A report by the World Economic Forum predicts robots in the workplace can lead to loss of over five million jobs by 2020. The interesting fact is that according to Randstad employer brand research 2017, 1 in 2 employees in India feel that automation will make their jobs easy. The question, then, is, that is your workforce prepared for the post-automation workplace and, more importantly, as voice of the organisation, what should HR do?
With the arrival of robots, artificial intelligence and machine learning, organisations stand at the unique intersection of man-machine collaboration. What was a work of fiction in the 70s and 80s are industrial reality, today. Among other things, robots today can move stock in warehouses, tend bars, check out books at the library and even perform surgeries. so, is the ‘robot apocalypse’ inevitable?
If you’ve ever played freestyle chess, you would know that the most powerful combination to beat is that of a human and a supercomputer. The good news is the same man-machine combination can be replicated in a workplace environment to save as well as create more jobs.
HR’s role in a new collaborative ‘co-bot’ workplace
The future workplace will comprise hybrid teams of machines and ‘augmented humans’ that will prove far more efficient and generate unprecedented outcomes. ‘Augmented’ as an approach is not only superior to ‘automation-only’ but also more cost-efficient and sustainable in the long run. While robotic process automation (RPA) is expected to take up 80% of the rule-based, repetitive administrative jobs in the next 10 years, the same percentage of cross-functional reasoning and problem-solving tasks will likely remain the purview of humans. This makes a great case for HR to educate and push for employee upskilling.
Is HR prepared to manage the impending shift in roles and an augmented workforce?
Deloitte’s 2017 Global human capital trends report reveals that only 17% of global HR executives feel they are ready to manage a workforce with people, robots, and AI working together. The writing on the wall is clear – instead of fretting over how many jobs robots will take over, HR leaders need to redirect their focus to identify areas where human intervention can add value. Here are three steps to get started:
1. Rethink the connection between talent and technology
Think about jobs that are best automated and the human skills that may be needed to manage them. In essence, treat automation as an integrated function – one that can be managed in a human-centric way. Boost your employee experience and value proposition by offering them re-skilling or up-skilling opportunities that can lead to the creation of new positions and add to the bottom-line.

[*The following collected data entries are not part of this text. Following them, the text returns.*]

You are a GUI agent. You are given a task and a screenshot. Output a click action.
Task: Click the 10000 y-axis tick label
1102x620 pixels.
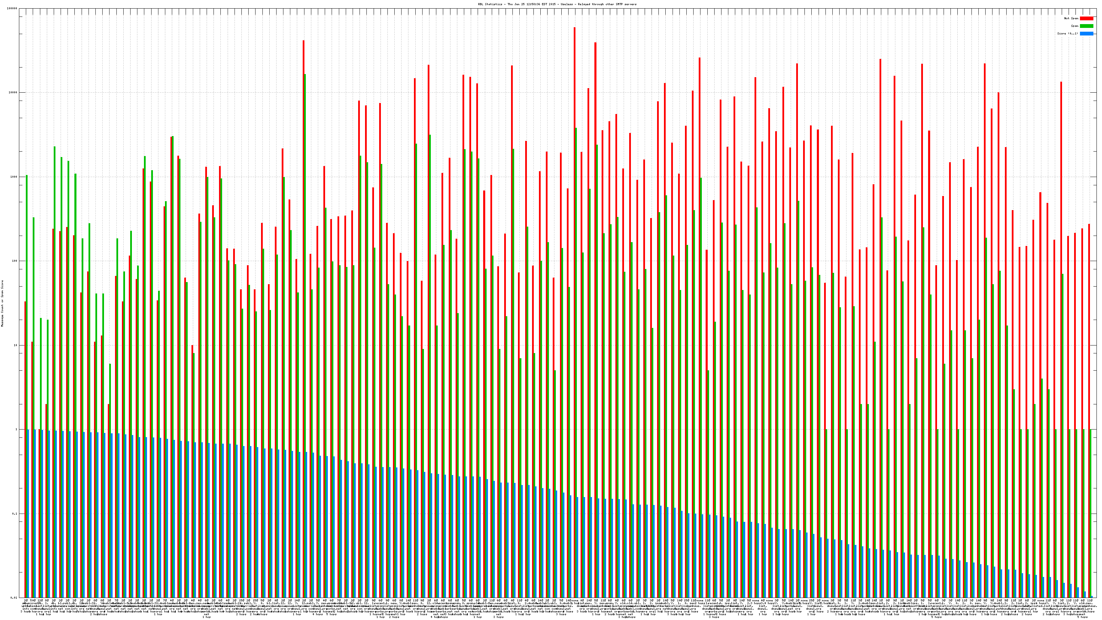(x=13, y=93)
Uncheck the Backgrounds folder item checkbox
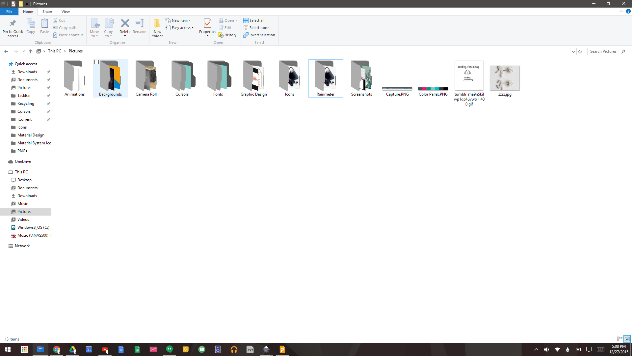 pos(96,62)
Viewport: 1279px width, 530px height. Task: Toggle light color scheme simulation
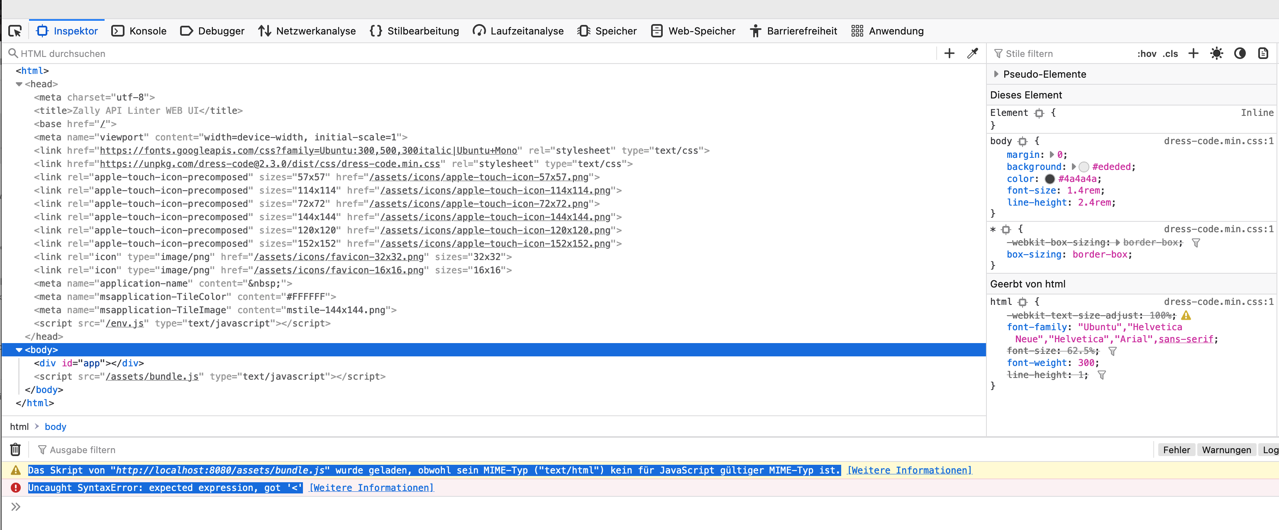(x=1217, y=53)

In the manufacturing industry, for example, collaborative robots or cobots work alongside factory workers. Leveraging RPA not only helps manufacturers boost efficiency, productivity, and safety, it also frees their human workforce to use their cognitive ability and experience to bolster growth to the next level.
2. Employ a 70/20/10 model of flexibility in job roles
Narrowly-focused job descriptions are on their way out. As business and consumer demands evolve rapidly, companies need people who can multi-task. Hire people who can adapt quickly to diversity as well as train your existing workforce to be flexible. Employees should focus on their core task for 70% of their work time, 20% on tasks related to their core competence, and 10% on drastically different tasks. Besides broadening employees’ potential (which reduces attrition) and boosting workplace collaboration, the 70/20/10 model also makes room for innovation through fresh ideas that emerge when people handle new responsibilities.
3. Start small and know what to automate
Like with any new technology, start a pilot program to automate one business function at a time, understand its impact, and once you have answers to all the challenges, replicate the experience. When identifying processes to automate, the focus should be on maximizing value by combining robotic and human resources - not doing away with one or the other. For instance, banks and financial institutions can leverage robotics to derive value beyond cost-cutting by helping cashiers deliver a superior customer experience. By automating processes in their core banking platform, banks can empower cashiers to process standard transactions through a single screen and fewer clicks, freeing up their time for customer interaction instead.
Winning in the 'Cobot' age
The cobot industry is expected to witness explosive growth in the coming five years with revenues touching USD 3 billion by 2022. Think of how many jobs will be created in building this industry to a level as grand as this. For a long while, scientists have been working to make machines think and act like humans while simultaneously pushing humans to match machines in speed. The real promise, however, lies in the ‘co’ part of the word cobot– the one that signifies man and machine collaboration. The next revolution in HR will depend on the ability of HR leaders to rewrite the rules for a cobot workforce.